**Exercise instructions**
From the entries below, copy exactly the lines from the one that contains "You are a computer-use agent. The width" through the one that contains "Given: Click the Alienware head logo", both included, and only those.

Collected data
- - -

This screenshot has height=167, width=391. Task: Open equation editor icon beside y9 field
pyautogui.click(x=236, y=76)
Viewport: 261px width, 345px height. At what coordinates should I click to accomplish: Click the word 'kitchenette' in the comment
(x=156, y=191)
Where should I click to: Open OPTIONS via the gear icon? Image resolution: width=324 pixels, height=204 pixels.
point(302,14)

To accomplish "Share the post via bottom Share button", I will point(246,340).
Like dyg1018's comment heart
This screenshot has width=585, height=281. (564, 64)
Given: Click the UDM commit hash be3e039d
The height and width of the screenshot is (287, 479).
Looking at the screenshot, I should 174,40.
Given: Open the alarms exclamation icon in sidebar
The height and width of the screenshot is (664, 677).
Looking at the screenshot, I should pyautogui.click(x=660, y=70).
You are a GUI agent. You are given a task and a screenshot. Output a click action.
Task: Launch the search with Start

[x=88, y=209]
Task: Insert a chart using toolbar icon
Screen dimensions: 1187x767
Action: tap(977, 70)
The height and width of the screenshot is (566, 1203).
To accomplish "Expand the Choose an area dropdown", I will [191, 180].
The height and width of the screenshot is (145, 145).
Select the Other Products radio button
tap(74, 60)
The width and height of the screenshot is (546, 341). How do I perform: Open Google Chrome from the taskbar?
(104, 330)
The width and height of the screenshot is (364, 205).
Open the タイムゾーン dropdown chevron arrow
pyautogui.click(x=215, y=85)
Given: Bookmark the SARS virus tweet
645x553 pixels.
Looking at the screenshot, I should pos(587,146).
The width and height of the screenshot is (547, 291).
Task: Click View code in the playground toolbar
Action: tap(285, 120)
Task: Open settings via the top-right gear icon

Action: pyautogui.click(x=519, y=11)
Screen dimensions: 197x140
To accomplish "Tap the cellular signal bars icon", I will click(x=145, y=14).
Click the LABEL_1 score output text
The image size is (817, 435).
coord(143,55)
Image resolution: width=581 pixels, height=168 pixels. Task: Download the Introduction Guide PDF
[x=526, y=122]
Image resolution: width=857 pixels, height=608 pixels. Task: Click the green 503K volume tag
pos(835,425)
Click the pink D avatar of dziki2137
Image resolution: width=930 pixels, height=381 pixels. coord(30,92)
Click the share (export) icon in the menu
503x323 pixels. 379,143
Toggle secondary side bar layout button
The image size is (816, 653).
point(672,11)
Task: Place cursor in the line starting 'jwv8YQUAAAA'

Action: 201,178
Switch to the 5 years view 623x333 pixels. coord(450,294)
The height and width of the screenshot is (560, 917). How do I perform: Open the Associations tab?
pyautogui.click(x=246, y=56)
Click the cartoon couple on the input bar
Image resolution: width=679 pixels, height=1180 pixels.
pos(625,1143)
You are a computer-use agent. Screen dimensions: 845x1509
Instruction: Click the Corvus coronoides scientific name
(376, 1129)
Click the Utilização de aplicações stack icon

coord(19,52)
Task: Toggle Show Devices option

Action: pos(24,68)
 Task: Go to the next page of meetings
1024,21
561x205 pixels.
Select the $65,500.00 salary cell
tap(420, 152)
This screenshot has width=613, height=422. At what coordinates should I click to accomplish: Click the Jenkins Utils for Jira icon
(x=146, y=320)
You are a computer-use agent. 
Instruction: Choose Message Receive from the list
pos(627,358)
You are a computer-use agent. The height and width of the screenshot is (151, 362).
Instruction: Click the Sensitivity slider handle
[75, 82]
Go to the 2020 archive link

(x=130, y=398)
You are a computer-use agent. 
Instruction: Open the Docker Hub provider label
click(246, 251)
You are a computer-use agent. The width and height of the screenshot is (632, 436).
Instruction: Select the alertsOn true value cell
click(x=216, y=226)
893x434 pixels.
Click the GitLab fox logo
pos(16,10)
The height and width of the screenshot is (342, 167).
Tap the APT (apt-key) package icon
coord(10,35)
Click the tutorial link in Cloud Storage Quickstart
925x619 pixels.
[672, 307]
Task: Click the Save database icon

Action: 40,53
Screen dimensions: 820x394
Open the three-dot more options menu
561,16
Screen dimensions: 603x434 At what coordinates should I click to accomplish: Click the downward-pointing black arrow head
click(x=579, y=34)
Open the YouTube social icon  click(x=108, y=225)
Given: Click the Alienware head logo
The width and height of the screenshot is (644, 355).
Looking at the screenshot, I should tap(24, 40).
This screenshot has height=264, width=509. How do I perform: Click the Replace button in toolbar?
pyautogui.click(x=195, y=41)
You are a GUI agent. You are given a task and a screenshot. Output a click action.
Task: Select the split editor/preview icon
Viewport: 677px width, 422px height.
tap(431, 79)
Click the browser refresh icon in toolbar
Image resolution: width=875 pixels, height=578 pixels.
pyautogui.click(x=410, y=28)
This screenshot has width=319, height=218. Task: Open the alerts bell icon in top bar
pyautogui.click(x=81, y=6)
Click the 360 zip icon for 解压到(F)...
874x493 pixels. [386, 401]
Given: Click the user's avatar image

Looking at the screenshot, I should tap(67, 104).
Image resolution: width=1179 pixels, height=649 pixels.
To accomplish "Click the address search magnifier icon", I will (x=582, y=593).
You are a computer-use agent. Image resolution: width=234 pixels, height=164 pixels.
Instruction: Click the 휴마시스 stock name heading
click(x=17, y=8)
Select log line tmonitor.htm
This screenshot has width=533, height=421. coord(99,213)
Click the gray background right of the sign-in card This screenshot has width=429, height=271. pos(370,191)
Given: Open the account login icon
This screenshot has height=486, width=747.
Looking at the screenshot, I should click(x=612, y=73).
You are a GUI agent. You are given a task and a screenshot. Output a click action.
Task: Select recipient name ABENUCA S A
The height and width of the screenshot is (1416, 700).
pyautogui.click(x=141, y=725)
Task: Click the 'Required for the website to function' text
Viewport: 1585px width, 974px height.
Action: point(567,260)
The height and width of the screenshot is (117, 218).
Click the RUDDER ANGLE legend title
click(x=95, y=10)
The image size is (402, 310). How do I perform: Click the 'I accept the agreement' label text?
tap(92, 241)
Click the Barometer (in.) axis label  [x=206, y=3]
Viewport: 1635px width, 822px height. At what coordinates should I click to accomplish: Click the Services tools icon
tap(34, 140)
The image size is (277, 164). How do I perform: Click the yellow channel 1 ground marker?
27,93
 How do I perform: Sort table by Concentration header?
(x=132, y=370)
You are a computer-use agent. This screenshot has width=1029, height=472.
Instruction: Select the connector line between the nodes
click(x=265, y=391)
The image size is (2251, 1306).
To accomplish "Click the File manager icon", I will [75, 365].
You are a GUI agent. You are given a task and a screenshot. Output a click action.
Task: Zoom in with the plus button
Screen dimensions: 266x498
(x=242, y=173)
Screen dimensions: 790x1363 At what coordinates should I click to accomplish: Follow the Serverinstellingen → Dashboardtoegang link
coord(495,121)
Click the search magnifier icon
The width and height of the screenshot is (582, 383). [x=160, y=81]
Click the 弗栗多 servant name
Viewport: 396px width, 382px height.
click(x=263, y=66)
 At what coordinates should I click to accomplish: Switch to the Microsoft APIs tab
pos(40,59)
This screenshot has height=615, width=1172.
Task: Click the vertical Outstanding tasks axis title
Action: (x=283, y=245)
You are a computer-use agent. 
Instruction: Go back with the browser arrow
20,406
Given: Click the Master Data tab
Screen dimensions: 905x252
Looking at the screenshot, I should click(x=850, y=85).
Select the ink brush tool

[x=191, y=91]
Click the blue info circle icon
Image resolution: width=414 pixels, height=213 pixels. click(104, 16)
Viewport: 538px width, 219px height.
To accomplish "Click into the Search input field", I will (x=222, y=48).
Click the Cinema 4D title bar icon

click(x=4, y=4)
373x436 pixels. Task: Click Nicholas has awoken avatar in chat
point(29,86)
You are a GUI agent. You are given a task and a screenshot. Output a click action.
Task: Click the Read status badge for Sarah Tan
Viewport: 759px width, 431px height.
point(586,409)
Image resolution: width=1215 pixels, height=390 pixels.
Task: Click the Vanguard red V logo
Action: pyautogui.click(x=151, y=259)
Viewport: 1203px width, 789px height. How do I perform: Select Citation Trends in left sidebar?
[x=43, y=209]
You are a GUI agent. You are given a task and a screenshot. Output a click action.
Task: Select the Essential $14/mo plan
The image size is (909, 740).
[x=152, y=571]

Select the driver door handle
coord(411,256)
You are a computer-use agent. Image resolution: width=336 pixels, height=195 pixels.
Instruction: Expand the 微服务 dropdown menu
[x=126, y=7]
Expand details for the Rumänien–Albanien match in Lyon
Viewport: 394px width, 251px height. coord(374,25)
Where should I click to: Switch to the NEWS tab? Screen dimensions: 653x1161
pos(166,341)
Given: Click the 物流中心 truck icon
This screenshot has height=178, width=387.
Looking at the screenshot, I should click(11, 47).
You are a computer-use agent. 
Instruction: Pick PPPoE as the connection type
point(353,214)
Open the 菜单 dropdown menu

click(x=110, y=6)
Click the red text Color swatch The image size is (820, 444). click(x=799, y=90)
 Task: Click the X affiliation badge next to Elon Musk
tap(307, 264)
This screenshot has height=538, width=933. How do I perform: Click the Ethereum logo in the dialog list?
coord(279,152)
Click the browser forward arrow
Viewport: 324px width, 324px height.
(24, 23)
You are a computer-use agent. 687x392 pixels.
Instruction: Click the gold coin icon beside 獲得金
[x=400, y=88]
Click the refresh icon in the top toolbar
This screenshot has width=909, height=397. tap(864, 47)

- - -

**Result of this task**
You are a computer-use agent. The width and height of the screenshot is (632, 436).
Instruction: Select the alertsOn true value cell
click(x=216, y=226)
893x434 pixels.
Click the GitLab fox logo
pos(16,10)
The height and width of the screenshot is (342, 167).
Tap the APT (apt-key) package icon
coord(10,35)
Click the tutorial link in Cloud Storage Quickstart
925x619 pixels.
[672, 307]
Task: Click the Save database icon

Action: 40,53
Screen dimensions: 820x394
Open the three-dot more options menu
561,16
Screen dimensions: 603x434 At what coordinates should I click to accomplish: Click the downward-pointing black arrow head
click(x=579, y=34)
Open the YouTube social icon  click(x=108, y=225)
Given: Click the Alienware head logo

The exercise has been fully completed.